■ Exercise aim ■
Do any lines in the data below contain "agent"? If so, copy every one of them.

--- Data for processing Enclosed Below ---

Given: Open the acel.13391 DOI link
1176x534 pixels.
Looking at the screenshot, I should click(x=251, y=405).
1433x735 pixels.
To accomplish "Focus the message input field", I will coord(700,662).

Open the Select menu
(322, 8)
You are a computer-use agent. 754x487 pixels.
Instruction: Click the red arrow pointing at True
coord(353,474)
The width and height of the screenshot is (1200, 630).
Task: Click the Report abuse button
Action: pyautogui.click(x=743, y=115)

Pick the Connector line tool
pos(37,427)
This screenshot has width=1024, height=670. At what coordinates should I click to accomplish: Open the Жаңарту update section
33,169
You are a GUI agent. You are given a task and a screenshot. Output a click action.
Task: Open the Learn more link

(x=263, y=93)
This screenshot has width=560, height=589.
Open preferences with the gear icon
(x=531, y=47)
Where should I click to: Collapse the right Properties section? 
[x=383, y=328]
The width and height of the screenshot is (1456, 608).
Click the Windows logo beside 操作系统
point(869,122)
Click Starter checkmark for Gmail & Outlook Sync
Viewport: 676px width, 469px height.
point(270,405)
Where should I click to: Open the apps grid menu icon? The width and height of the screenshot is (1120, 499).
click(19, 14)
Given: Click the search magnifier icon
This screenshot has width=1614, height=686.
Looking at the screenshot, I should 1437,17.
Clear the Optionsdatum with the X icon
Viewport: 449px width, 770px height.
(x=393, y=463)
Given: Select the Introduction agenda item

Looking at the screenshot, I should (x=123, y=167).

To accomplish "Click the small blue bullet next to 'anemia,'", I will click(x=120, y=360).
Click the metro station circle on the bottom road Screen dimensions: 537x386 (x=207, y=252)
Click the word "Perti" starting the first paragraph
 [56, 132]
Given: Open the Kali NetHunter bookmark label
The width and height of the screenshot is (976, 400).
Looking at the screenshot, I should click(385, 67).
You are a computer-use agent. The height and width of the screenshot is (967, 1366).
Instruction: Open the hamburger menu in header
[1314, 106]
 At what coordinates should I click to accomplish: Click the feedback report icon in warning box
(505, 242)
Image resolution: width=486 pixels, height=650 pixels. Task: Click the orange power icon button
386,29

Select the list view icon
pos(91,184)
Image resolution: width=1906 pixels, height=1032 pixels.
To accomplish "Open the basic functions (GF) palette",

--- End of Enclosed Data for processing ---

■ Answer section ■
You are a computer-use agent. 754x487 pixels.
You are a GUI agent. You are given a task and a screenshot. Output a click action.
You are a computer-use agent. The height and width of the screenshot is (967, 1366).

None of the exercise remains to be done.